WHAT TO PRODUCE:
Everything from the line containing "Click the 7:08 AM · Feb 8, 2023 timestamp" through the final line of the entries must be repeated exactly, and only that, without pictures.

MATERIALS PROVIDED:
● ● ● ● ● ● ●
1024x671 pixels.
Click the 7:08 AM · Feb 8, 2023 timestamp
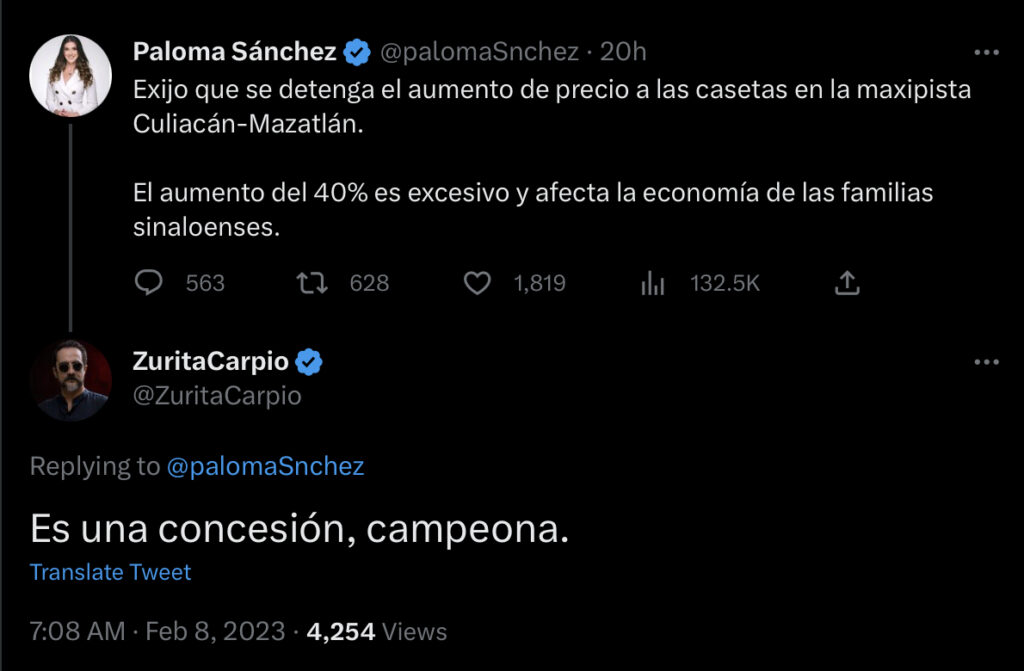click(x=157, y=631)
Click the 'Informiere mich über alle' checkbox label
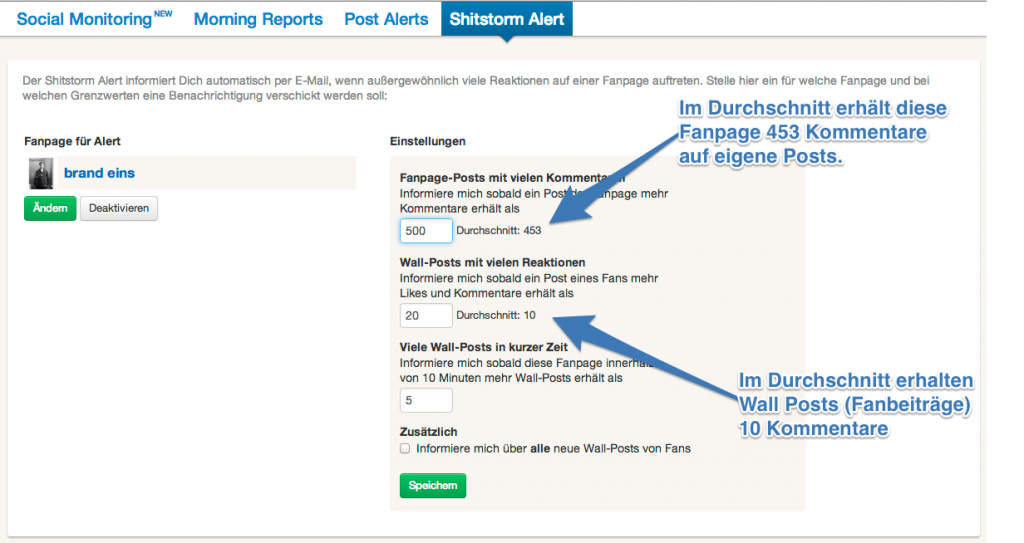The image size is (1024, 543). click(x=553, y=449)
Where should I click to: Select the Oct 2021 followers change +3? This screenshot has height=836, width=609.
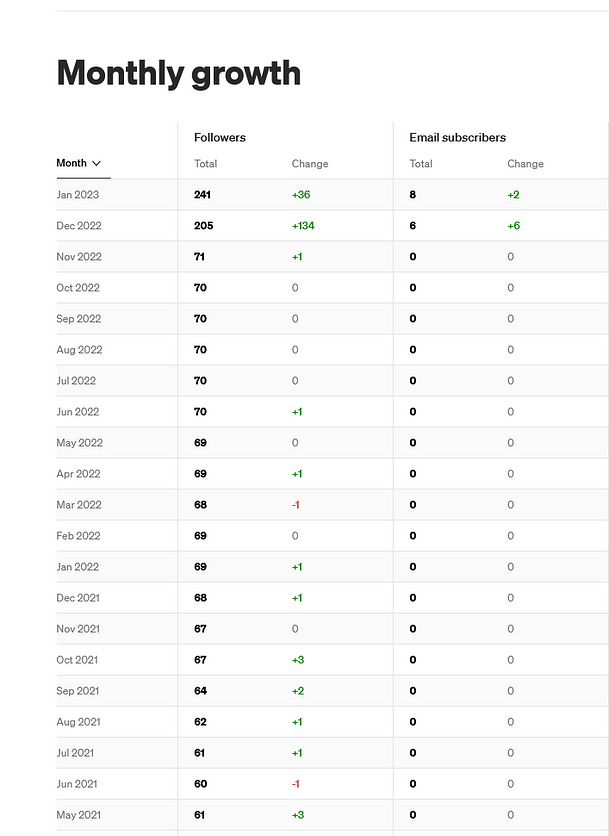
● ● ● ● ● ● ●
TASK RESULT:
Click the 7:08 AM · Feb 8, 2023 timestamp
click(x=157, y=631)
Click the 'Informiere mich über alle' checkbox label
The image size is (1024, 543). click(x=553, y=449)
Where should I click to: Select the Oct 2021 followers change +3? This screenshot has height=836, width=609.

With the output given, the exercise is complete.